With Christmas just a few days away, users of both new and old phones might need to be more careful with what they download. A cybersecurity team has found a form of software that can steal passwords from the internet giant and use a keylogger to steal passwords from mobile devices.
Criminals have found a way to attach the form of malicious software onto legitimate applications in order to trick users into installing it on their phones. ThreatFabric found the platform on the darknet while looking into a campaign that targeted both Windows and Android users.
ThreatFabric discovered the use of zombinder when they were investigating a type of software that downloads onto a computer and masquerades as a program. The third-party service that provided the “glue” to bind the dropper capabilities to the legitimate app was discovered by researchers. Once downloaded, the app operated as usual until an update message appeared.
“If accepted by the victim, the seemingly legitimate application will install the update, which is nothing else than Ermac,” researchers at ThreatFabric wrote. “This process is achieved by glueing malicious payload to a legitimate app with minor updates made to original source code to include installation and loading of the malicious payload.”
It means that if you download an innocuous, legitimate piece of third party software, outside the realm of the Google Play Store, it will allow criminals to gain access to Gmail messages, two-factor authentication codes, and other sensitive information.
The ease in which Zombinder can be installed on the side of legitimate applications could lead to other applications being targeted, according to researchers.
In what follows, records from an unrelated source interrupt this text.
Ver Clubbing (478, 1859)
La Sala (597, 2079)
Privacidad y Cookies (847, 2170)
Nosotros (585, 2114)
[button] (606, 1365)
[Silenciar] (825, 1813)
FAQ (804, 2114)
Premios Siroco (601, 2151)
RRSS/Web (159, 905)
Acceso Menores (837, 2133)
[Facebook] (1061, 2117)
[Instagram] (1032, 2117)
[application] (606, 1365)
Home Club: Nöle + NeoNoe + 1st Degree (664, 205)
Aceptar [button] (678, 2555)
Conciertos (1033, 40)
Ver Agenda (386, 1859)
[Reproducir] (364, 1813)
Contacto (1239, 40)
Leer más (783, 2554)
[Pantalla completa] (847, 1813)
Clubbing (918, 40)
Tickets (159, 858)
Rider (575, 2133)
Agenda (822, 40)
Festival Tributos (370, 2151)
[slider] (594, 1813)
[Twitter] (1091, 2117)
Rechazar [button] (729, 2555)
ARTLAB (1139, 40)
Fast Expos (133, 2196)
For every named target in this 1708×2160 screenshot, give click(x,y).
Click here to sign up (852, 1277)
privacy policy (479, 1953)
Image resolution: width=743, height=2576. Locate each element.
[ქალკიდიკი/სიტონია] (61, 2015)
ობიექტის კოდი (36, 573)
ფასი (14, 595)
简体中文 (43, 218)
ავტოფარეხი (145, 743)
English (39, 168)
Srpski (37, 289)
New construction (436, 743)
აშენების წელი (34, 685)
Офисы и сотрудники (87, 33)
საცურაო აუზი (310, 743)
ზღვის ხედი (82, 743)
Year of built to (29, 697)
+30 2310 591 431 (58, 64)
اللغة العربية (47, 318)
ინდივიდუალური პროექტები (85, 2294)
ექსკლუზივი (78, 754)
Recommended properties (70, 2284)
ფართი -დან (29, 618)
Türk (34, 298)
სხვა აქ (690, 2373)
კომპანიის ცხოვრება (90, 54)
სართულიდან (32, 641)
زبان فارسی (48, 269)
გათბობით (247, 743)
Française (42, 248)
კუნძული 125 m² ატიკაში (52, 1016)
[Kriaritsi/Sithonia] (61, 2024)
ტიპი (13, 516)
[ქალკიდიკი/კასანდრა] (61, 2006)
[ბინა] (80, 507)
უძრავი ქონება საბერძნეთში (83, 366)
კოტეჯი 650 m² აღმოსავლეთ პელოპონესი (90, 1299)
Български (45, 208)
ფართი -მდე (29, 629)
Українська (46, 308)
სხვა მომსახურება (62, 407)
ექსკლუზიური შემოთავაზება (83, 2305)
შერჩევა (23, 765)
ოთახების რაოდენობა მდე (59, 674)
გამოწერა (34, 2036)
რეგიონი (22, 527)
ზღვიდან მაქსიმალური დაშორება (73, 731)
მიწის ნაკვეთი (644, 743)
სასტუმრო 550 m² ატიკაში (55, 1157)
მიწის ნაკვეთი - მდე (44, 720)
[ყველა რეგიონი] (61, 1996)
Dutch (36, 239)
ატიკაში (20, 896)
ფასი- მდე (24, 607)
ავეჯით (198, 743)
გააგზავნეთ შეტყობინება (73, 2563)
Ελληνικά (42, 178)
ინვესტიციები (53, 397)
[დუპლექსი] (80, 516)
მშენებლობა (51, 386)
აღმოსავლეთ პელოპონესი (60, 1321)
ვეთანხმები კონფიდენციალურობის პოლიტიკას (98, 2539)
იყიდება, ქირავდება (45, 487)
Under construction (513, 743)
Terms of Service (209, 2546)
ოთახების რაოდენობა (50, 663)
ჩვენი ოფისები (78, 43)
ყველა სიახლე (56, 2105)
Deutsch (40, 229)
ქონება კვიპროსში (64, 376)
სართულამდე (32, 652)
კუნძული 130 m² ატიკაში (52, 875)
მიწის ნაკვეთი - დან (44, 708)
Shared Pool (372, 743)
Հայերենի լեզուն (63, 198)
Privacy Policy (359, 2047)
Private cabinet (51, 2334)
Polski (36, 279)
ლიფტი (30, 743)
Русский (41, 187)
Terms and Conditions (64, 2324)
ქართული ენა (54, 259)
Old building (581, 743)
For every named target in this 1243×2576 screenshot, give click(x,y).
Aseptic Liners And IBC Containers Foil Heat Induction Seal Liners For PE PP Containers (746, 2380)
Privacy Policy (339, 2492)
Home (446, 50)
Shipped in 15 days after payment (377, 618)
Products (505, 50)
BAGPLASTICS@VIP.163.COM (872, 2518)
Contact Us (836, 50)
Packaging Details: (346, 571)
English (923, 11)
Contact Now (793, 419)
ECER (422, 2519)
There are streaming service apps that have the malware in them.
The best way to avoid infecting a phone is to always install applications through the legitimate digital stores like the Play Store. The apps go through a quality control process to make sure they don’t have any viruses or malicious software in the installation packages.
If it doesn’t look legitimate or seems too good to be true, it’s usually not. Most apps that include malicious software are found on sites other than official distribution platforms, and some may ask you to install unsigned packages. Stop if you are in doubt.